In this repository, SHACL is used to specify the structure of RDF datasets complying to GA4GH Phenopackets Version 2 and interoperable with the CARE-SM semantic model. The SHACL files are based on the ShEx (Shape Expression) files representing this RDFied phenopackets version 2 data model found here.
To represent common predicates, terms from the ontology Semanticscience Integrated Ontology (SIO) are used. For some common predicates and those originating from biomedical domain knowledge other ontologies have been added such as the NCI Thesaurus, Human Phenotype Ontology and Genotype Ontology. These ontologies are interoperable given the Open Biological and Biomedical Ontology Foundry (OBO).
For representing predicates related to metadata, the terms defined in the DCMI Metadata Terms (dcterms) maintained by Dublin Core Metadata Initiative are used.
To avoid manually converting JSON data to an RDF knowledge graph complying to the GA4GH Phenopackets schema from scratch, a workflow has been set up that facilitates this action as shown below. The workflow consists of multiple steps that will be discussed in the next subsections.
For modelling the phenopackets schema, Shapes Constraint Language (SHACL) files have been written that describe how a dataset needs to be structured. To keep the constraints organized, each file stores the shape of a single class or the shapes of similar classes. Shapes are the rules to which the instances of a class need to conform to.
A script has been developed that generates a YARRRML file containing the maximum requirements of the data structure following the Phenopackets schema. The generator script can be found in folder shacl2yarrrrml
. Along the generation of a YARRRML file, one or multiple (multiple "root" nodeshapes defined in SHACL results in multiple JSON files) JSON files are created that show how the data that is to be converted should look like.

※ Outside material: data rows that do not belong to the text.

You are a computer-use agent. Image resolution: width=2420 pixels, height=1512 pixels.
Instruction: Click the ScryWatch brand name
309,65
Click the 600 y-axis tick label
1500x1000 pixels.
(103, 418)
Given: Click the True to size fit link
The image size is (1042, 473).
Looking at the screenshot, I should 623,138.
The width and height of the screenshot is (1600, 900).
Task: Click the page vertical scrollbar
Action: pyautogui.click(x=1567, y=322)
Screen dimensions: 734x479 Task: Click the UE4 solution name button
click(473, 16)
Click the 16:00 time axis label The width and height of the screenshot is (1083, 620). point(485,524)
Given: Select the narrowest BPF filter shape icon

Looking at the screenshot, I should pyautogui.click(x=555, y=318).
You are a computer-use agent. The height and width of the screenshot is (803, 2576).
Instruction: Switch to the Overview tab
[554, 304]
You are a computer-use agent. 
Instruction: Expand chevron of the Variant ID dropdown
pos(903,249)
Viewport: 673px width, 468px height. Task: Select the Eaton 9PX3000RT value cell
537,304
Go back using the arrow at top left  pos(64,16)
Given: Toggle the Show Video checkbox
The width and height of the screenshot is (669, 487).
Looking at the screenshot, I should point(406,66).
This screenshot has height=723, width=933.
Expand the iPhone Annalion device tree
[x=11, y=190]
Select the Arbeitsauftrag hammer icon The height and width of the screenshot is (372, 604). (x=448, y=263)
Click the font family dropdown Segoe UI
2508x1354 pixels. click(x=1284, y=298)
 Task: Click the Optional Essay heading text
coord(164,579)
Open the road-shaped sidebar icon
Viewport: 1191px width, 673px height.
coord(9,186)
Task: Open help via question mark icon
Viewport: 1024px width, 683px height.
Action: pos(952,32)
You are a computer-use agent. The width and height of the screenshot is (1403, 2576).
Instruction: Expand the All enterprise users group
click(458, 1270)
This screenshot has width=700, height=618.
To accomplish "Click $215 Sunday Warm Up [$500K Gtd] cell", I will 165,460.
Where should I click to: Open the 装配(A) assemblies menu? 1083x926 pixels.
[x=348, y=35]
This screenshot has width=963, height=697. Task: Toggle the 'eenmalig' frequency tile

The JSON file(s) show(s) the structure that the YARRRML file will accept and convert correctly to RDF. This structure is mainly built upon indexes that link one data field to another. This allows for robustness of the RDF conversion whatever SHACL structure has been given. Each datafield in the generated JSON file(s) contains a comment to show the user whether the datafield is needed in order to comply to the data model represented by the SHACL files.
In folder phenopacketv2_jsonaligner
a script can be found that aligns JSON data following the phenopacket version 2 structure to the JSON data structure that is compatible with the generated YARRRML.
A browser-based IDE Matey can be used to generate RDF triples given your data and YARRRML rules. To enable the automation of this process, in folder yarrrml2rdf
the script is stored that visits the browser-based IDE, enters the input data files as well as the generated YARRRML rules to then generate the RDF triples that are stored in a Turtle file.
To ensure that the resulting RDF knowledge graph still complies to the Phenopackets data model, a script has been written that validates a given RDF file against the SHACL files containing all the class shapes. When the RDF data does not conform to the intended data structure, it will output a report on which instances throw errors. The validator script can be found in folder rdfvalidator
.
Functionalities in the scripts included throughout the workflow are used from the open source Python library RDFLib and the additional module pySHACL. Also, for writing the YARRRML template the package ruamel.yaml is utilized. For automating a series of actions in the browser-based IDE Matey the package selenium is used.
In folder example-hamlet
mock HAMLET analysis data has been converted to an RDF dataset.
In folder example-phenopacket
a selection of phenopacket instances has been extracted from the Monarch Initiative phenopacket store and converted to RDF datasets.